# Task requirements
Extract the lines of the entries below, from the line containing "pixels, height=1600 pixels." through the end of the entries, copying them exactly. Leave the pictures out of your answer.

[[ Data listing, beginning ]]

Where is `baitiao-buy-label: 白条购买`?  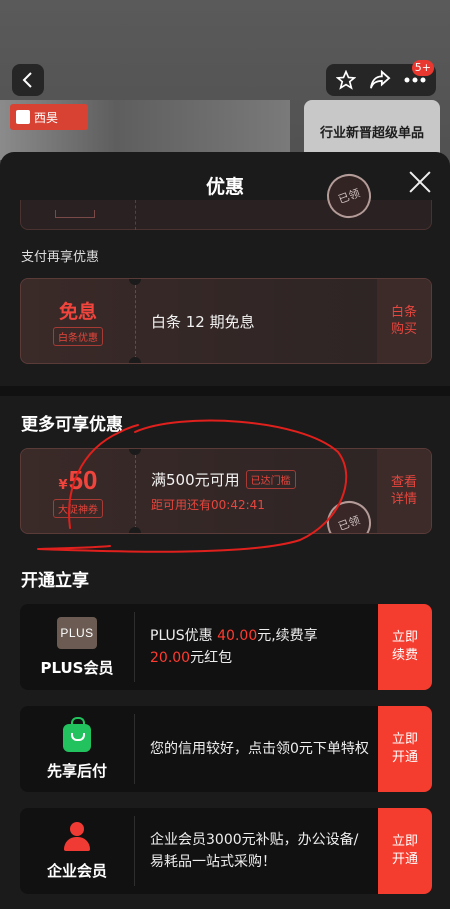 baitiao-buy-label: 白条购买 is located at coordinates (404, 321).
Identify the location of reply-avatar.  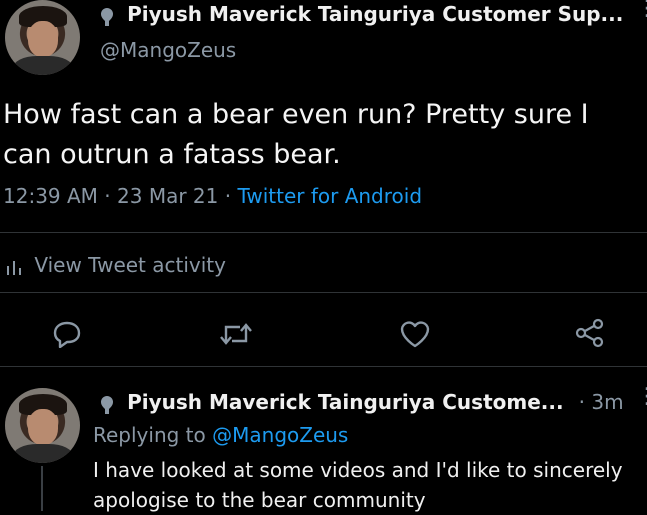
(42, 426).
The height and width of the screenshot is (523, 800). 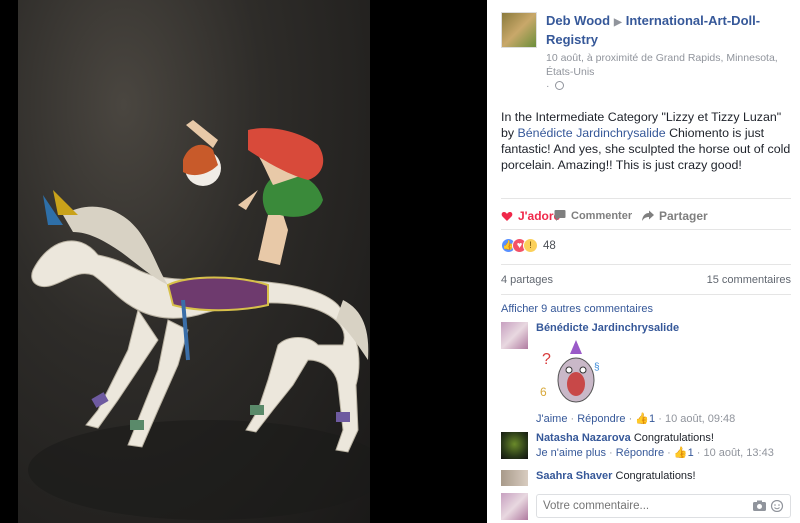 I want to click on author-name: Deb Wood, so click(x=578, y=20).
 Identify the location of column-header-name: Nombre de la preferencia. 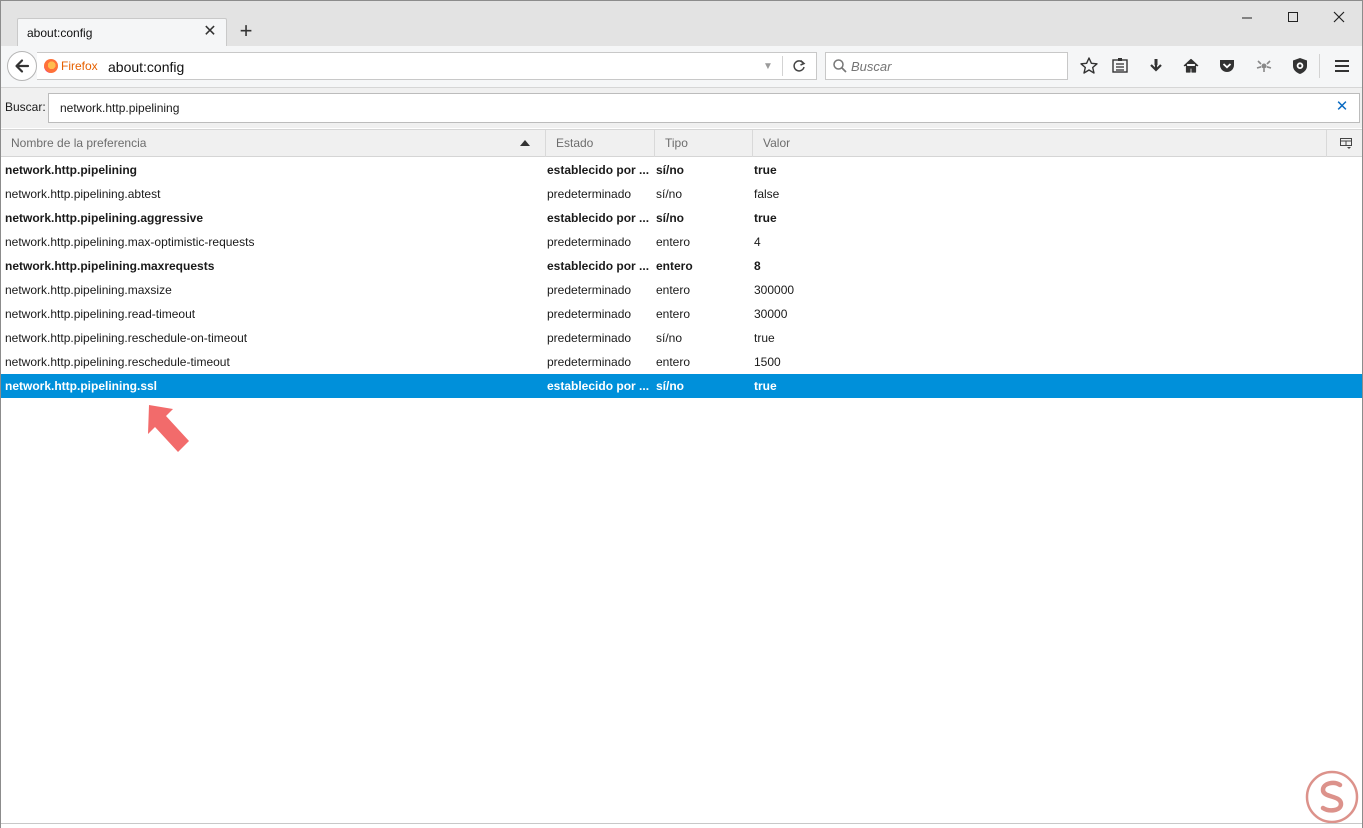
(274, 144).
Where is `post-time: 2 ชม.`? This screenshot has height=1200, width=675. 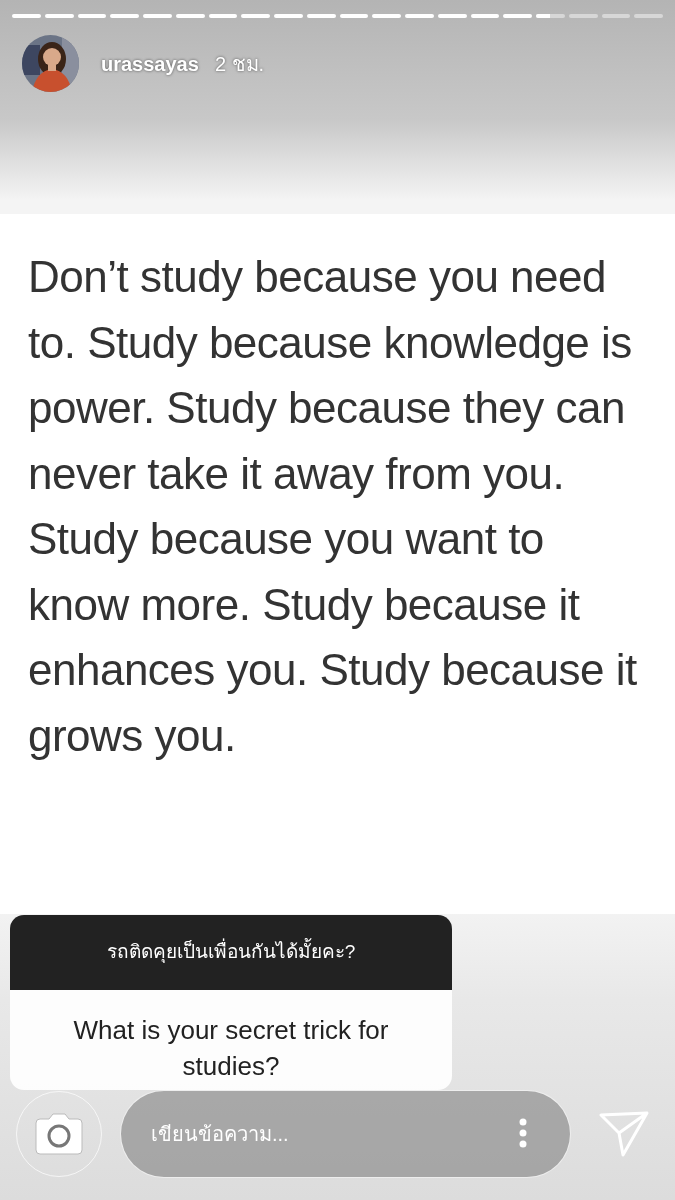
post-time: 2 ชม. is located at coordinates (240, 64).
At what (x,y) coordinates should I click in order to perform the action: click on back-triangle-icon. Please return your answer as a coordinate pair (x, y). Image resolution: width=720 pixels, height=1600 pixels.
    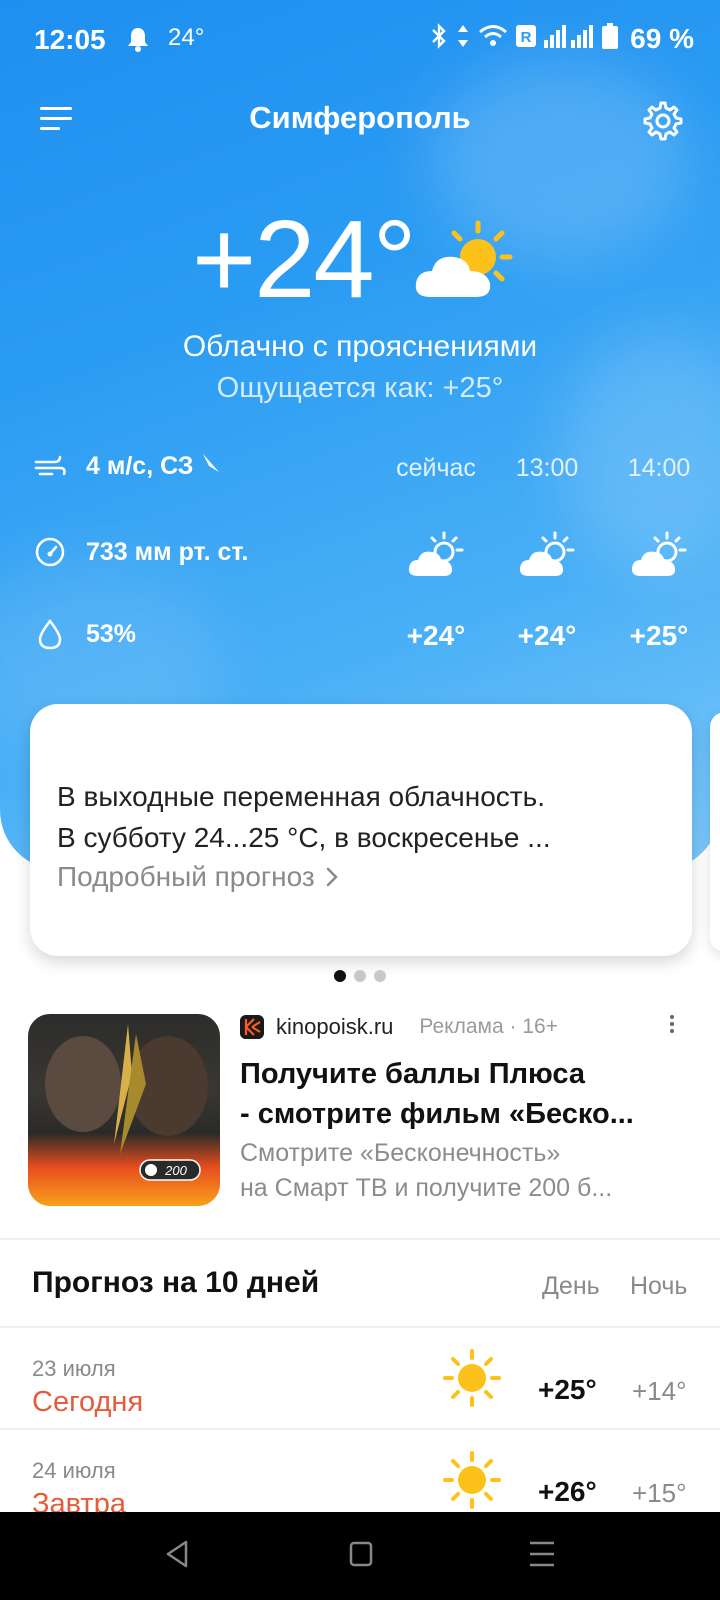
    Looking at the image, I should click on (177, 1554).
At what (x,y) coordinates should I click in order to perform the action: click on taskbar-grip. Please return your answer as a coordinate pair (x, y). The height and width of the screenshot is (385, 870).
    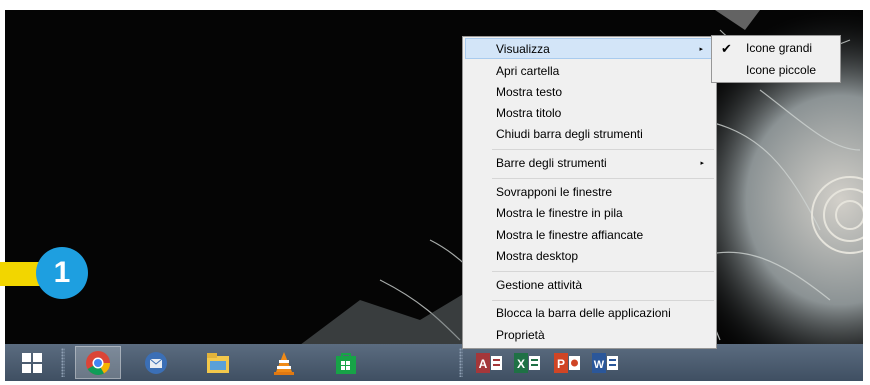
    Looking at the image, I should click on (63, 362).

[[ Data listing, end ]]

# Task response
At what (x,y) coordinates should I click in order to perform the action: click on back-triangle-icon. Please return your answer as a coordinate pair (x, y). Image resolution: width=720 pixels, height=1600 pixels.
    Looking at the image, I should click on (177, 1554).
At what (x,y) coordinates should I click in order to perform the action: click on taskbar-grip. Please return your answer as a coordinate pair (x, y). The height and width of the screenshot is (385, 870).
    Looking at the image, I should click on (63, 362).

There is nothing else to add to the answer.